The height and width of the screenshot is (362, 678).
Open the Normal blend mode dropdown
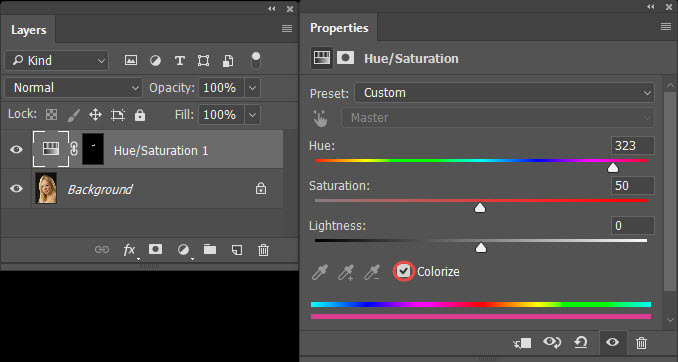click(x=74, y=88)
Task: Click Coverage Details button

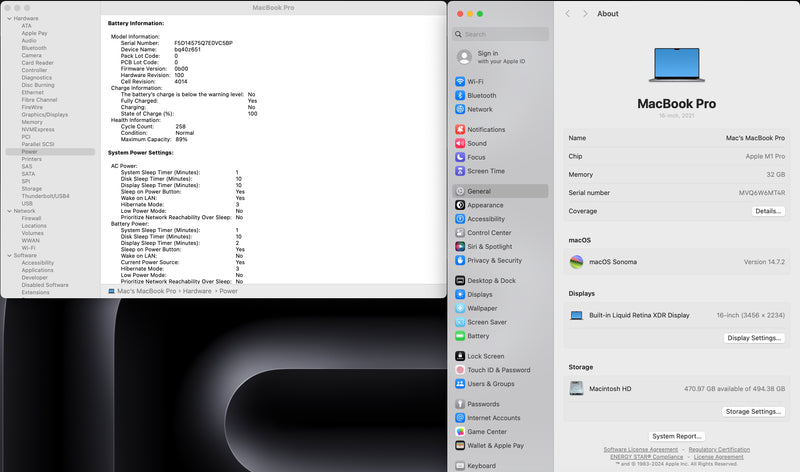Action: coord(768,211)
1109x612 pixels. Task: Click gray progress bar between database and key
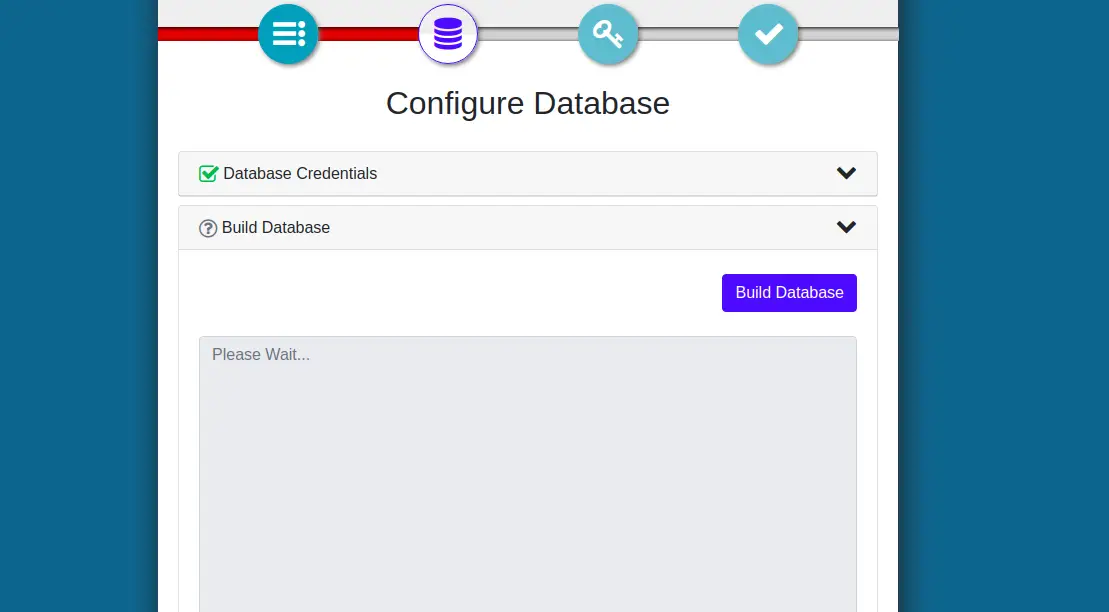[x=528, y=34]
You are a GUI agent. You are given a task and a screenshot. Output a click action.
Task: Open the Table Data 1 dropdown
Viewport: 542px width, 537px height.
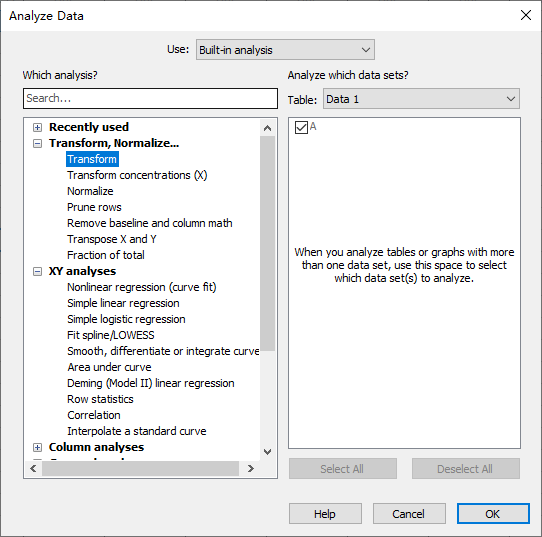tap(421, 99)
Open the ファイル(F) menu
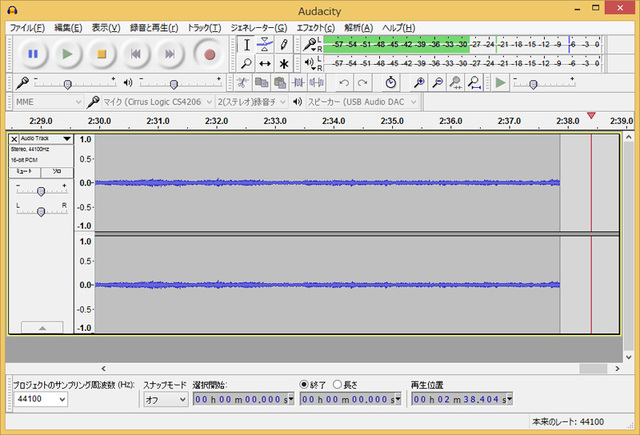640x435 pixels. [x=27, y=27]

● ● ●

▶ _EXERCISE BRIEF_
Some lines in the data above hold the string "screenshot". Find and copy each of them.

▶ _EXERCISE ANSWER_
The height and width of the screenshot is (362, 678).
You are a GUI agent. You are given a task and a screenshot. Output a click action.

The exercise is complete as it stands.